++++ SOURCE INFORMATION ++++
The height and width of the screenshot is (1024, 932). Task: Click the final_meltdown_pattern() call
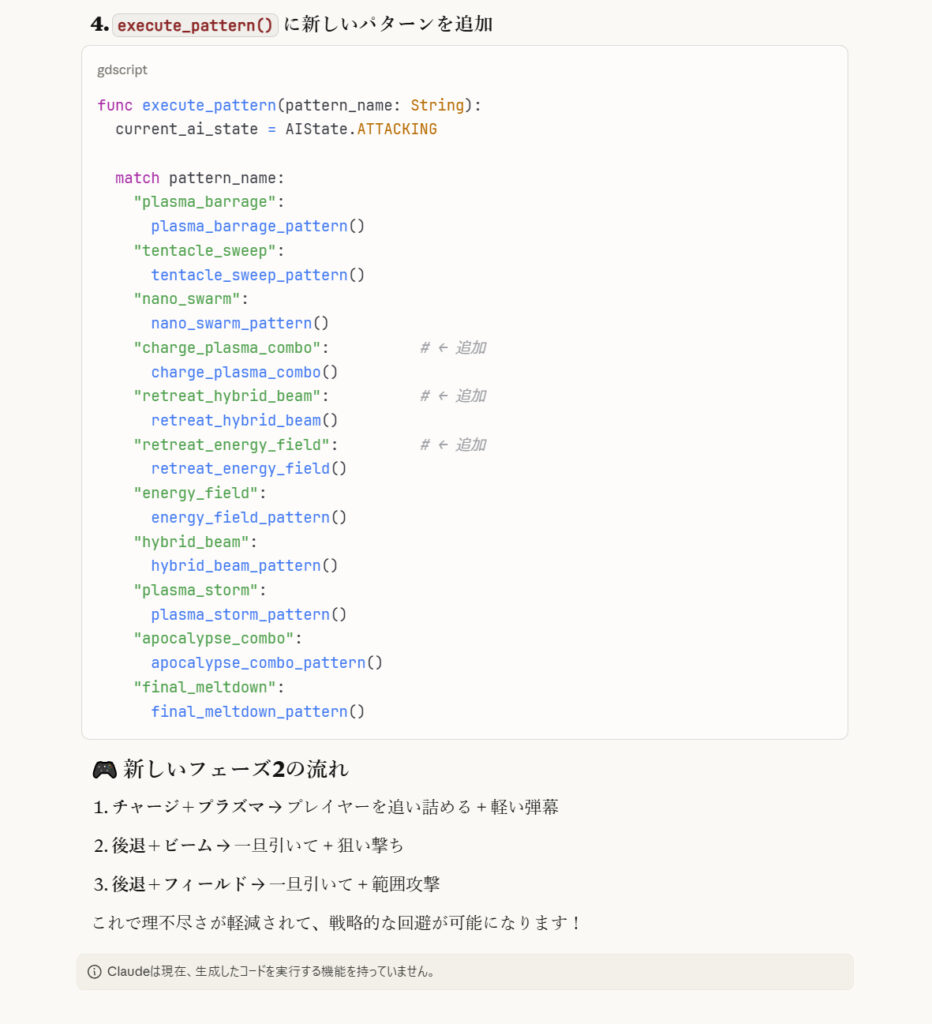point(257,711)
++++
++++ SOURCE INFORMATION ++++
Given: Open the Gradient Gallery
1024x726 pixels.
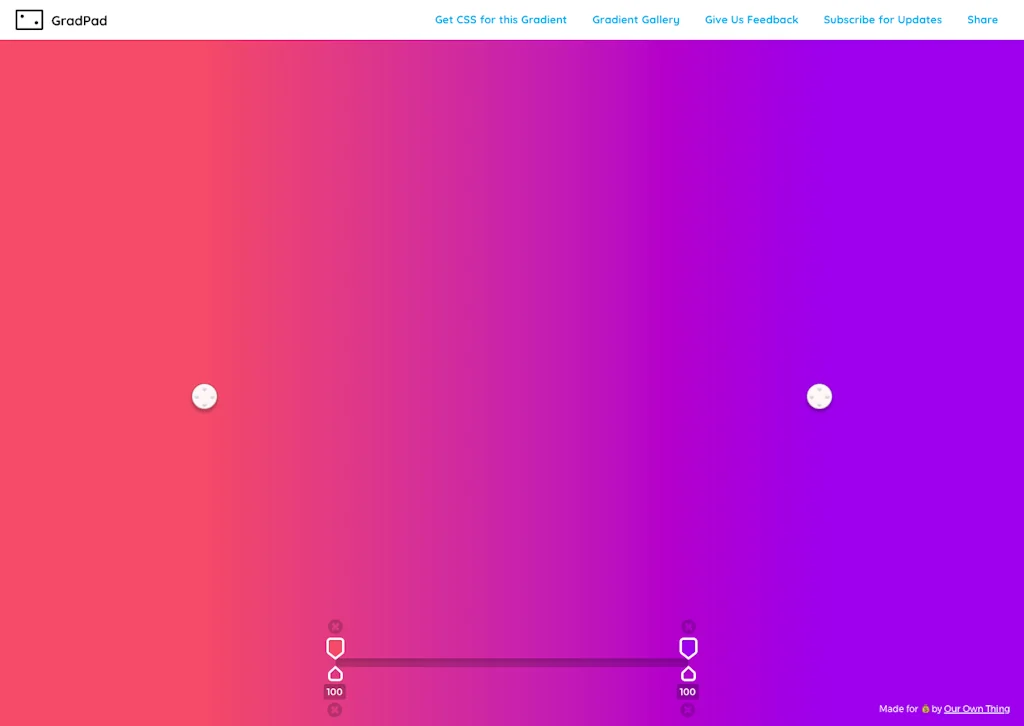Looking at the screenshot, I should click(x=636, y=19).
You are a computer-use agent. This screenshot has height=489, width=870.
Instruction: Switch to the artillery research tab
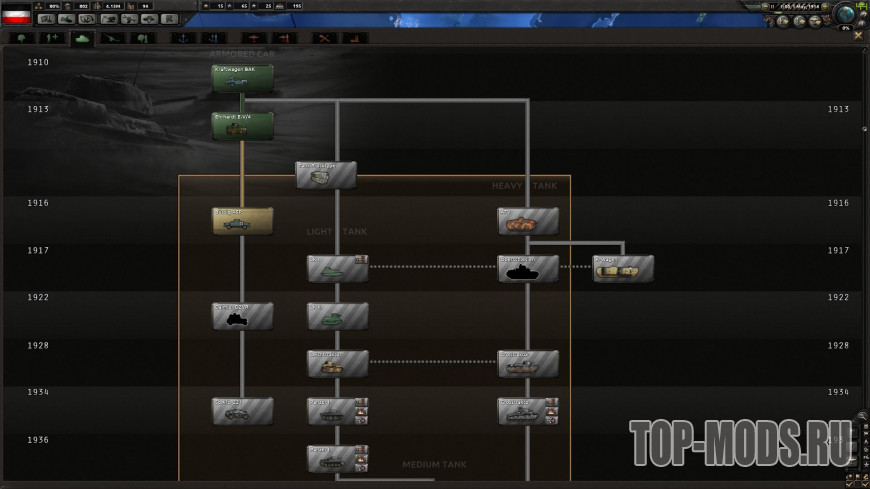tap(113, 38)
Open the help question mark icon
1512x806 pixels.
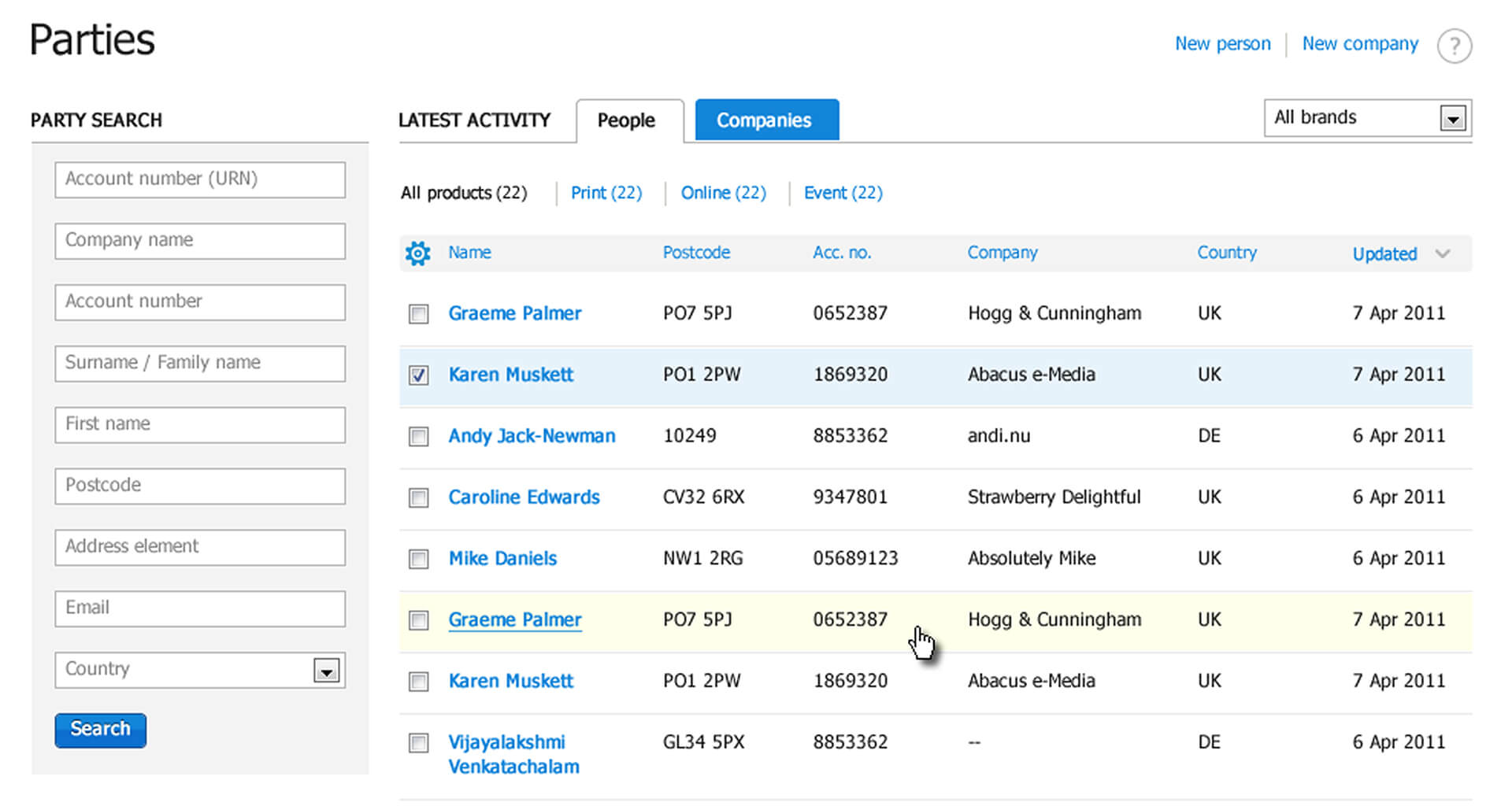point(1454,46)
++++
• [WORK INSTRUCTIONS] All lines in the data that contain the word "Open" should be copied.

• [REPLY]
Given: Open the Gradient Gallery
Open the help question mark icon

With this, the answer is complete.